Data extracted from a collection

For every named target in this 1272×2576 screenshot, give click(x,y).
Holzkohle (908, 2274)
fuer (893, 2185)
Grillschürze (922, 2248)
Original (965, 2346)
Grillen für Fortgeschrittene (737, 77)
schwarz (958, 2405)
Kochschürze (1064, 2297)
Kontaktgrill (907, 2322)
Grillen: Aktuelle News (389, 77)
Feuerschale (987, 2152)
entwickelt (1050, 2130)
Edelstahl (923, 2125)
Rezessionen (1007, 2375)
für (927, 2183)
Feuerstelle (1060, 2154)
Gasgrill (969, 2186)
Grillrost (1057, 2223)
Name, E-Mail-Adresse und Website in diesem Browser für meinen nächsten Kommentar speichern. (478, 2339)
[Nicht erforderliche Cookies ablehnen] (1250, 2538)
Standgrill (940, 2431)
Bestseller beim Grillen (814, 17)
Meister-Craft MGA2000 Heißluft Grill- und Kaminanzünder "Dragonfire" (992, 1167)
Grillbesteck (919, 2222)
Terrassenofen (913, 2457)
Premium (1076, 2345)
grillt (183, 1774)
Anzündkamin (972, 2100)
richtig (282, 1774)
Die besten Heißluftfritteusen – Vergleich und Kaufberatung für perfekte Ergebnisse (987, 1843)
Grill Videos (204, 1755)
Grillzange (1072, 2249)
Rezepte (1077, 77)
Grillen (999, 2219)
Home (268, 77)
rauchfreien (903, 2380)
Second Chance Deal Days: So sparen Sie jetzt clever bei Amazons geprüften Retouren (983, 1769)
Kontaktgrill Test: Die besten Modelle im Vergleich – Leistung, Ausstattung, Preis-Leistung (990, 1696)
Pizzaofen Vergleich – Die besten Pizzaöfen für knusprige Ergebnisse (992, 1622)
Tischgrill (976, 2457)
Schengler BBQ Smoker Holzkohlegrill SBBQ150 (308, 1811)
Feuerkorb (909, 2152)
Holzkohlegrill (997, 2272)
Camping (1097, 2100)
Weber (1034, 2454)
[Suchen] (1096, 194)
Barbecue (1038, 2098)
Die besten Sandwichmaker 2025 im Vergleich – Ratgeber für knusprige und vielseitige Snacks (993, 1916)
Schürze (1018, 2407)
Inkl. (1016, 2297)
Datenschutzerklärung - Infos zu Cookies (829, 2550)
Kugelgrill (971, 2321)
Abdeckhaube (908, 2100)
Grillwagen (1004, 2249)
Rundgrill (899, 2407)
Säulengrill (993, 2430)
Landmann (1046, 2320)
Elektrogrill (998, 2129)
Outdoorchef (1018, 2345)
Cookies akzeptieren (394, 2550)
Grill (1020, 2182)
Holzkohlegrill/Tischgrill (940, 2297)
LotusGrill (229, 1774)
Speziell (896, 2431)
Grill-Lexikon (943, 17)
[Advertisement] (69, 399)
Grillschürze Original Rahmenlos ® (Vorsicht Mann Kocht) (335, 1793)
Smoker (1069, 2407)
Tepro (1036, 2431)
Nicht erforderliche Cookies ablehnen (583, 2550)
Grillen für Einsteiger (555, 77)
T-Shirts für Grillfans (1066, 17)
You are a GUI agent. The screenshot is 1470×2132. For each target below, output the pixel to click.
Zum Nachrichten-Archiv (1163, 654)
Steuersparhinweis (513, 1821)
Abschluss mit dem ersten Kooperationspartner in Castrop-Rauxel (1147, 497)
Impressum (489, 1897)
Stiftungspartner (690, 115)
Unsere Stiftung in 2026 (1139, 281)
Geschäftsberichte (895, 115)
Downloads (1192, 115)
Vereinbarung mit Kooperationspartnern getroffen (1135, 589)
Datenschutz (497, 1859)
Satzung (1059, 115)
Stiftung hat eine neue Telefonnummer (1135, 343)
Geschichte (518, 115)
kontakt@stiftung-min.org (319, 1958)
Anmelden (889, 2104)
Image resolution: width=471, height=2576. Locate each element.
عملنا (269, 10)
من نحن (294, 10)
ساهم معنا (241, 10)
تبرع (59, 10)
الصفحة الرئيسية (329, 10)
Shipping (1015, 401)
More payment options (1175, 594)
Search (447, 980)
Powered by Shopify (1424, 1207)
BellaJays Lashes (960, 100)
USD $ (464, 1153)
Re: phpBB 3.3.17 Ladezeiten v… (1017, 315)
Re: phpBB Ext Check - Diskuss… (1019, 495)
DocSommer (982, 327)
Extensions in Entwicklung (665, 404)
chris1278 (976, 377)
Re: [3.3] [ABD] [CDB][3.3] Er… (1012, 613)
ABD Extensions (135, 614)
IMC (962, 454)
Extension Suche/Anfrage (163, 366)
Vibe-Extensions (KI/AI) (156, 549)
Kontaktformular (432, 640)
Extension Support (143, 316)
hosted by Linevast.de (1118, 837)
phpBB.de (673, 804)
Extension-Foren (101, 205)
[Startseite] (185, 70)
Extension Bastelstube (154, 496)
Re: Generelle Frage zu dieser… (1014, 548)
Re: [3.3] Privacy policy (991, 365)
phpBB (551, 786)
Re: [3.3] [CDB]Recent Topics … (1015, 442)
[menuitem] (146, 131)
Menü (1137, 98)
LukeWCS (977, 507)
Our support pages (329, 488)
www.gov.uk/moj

*TASK REQUIREMENTS*
Type the records again in full, matching them exactly.

*PROBLEM SOLUTION*
For every named target in this 1272×2576 screenshot, give click(x,y).
Holzkohle (908, 2274)
fuer (893, 2185)
Grillschürze (922, 2248)
Original (965, 2346)
Grillen für Fortgeschrittene (737, 77)
schwarz (958, 2405)
Kochschürze (1064, 2297)
Kontaktgrill (907, 2322)
Grillen: Aktuelle News (389, 77)
Feuerschale (987, 2152)
entwickelt (1050, 2130)
Edelstahl (923, 2125)
Rezessionen (1007, 2375)
für (927, 2183)
Feuerstelle (1060, 2154)
Gasgrill (969, 2186)
Grillrost (1057, 2223)
Name, E-Mail-Adresse und Website in diesem Browser für meinen nächsten Kommentar speichern. (478, 2339)
[Nicht erforderliche Cookies ablehnen] (1250, 2538)
Standgrill (940, 2431)
Bestseller beim Grillen (814, 17)
Meister-Craft MGA2000 Heißluft Grill- und Kaminanzünder "Dragonfire" (992, 1167)
Grillbesteck (919, 2222)
Terrassenofen (913, 2457)
Premium (1076, 2345)
grillt (183, 1774)
Anzündkamin (972, 2100)
richtig (282, 1774)
Die besten Heißluftfritteusen – Vergleich und Kaufberatung für perfekte Ergebnisse (987, 1843)
Grill Videos (204, 1755)
Grillzange (1072, 2249)
Rezepte (1077, 77)
Grillen (999, 2219)
Home (268, 77)
rauchfreien (903, 2380)
Second Chance Deal Days: So sparen Sie jetzt clever bei Amazons geprüften Retouren (983, 1769)
Kontaktgrill Test: Die besten Modelle im Vergleich – Leistung, Ausstattung, Preis-Leistung (990, 1696)
Pizzaofen Vergleich – Die besten Pizzaöfen für knusprige Ergebnisse (992, 1622)
Tischgrill (976, 2457)
Schengler BBQ Smoker Holzkohlegrill SBBQ150 (308, 1811)
Feuerkorb (909, 2152)
Holzkohlegrill (997, 2272)
Camping (1097, 2100)
Weber (1034, 2454)
[Suchen] (1096, 194)
Barbecue (1038, 2098)
Die besten Sandwichmaker 2025 im Vergleich – Ratgeber für knusprige und vielseitige Snacks (993, 1916)
Schürze (1018, 2407)
Inkl. (1016, 2297)
Datenschutzerklärung - Infos zu Cookies (829, 2550)
Kugelgrill (971, 2321)
Abdeckhaube (908, 2100)
Grillwagen (1004, 2249)
Rundgrill (899, 2407)
Säulengrill (993, 2430)
Landmann (1046, 2320)
Elektrogrill (998, 2129)
Outdoorchef (1018, 2345)
Cookies akzeptieren (394, 2550)
Grill (1020, 2182)
Holzkohlegrill/Tischgrill (940, 2297)
LotusGrill (229, 1774)
Speziell (896, 2431)
Grill-Lexikon (943, 17)
[Advertisement] (69, 399)
Grillschürze Original Rahmenlos ® (Vorsicht Mann Kocht) (335, 1793)
Smoker (1069, 2407)
Tepro (1036, 2431)
Nicht erforderliche Cookies ablehnen (583, 2550)
Grillen für Einsteiger (555, 77)
T-Shirts für Grillfans (1066, 17)
You are a GUI agent. The screenshot is 1470×2132. For each target below, output the pixel to click.
Zum Nachrichten-Archiv (1163, 654)
Steuersparhinweis (513, 1821)
Abschluss mit dem ersten Kooperationspartner in Castrop-Rauxel (1147, 497)
Impressum (489, 1897)
Stiftungspartner (690, 115)
Unsere Stiftung in 2026 (1139, 281)
Geschäftsberichte (895, 115)
Downloads (1192, 115)
Vereinbarung mit Kooperationspartnern getroffen (1135, 589)
Datenschutz (497, 1859)
Satzung (1059, 115)
Stiftung hat eine neue Telefonnummer (1135, 343)
Geschichte (518, 115)
kontakt@stiftung-min.org (319, 1958)
Anmelden (889, 2104)
Image resolution: width=471, height=2576. Locate each element.
عملنا (269, 10)
من نحن (294, 10)
ساهم معنا (241, 10)
تبرع (59, 10)
الصفحة الرئيسية (329, 10)
Shipping (1015, 401)
More payment options (1175, 594)
Search (447, 980)
Powered by Shopify (1424, 1207)
BellaJays Lashes (960, 100)
USD $ (464, 1153)
Re: phpBB 3.3.17 Ladezeiten v… (1017, 315)
Re: phpBB Ext Check - Diskuss… (1019, 495)
DocSommer (982, 327)
Extensions in Entwicklung (665, 404)
chris1278 (976, 377)
Re: [3.3] [ABD] [CDB][3.3] Er… (1012, 613)
ABD Extensions (135, 614)
IMC (962, 454)
Extension Suche/Anfrage (163, 366)
Vibe-Extensions (KI/AI) (156, 549)
Kontaktformular (432, 640)
Extension Support (143, 316)
hosted by Linevast.de (1118, 837)
phpBB.de (673, 804)
Extension-Foren (101, 205)
[Startseite] (185, 70)
Extension Bastelstube (154, 496)
Re: Generelle Frage zu dieser… (1014, 548)
Re: [3.3] Privacy policy (991, 365)
phpBB (551, 786)
Re: [3.3] [CDB]Recent Topics … (1015, 442)
[menuitem] (146, 131)
Menü (1137, 98)
LukeWCS (977, 507)
Our support pages (329, 488)
www.gov.uk/moj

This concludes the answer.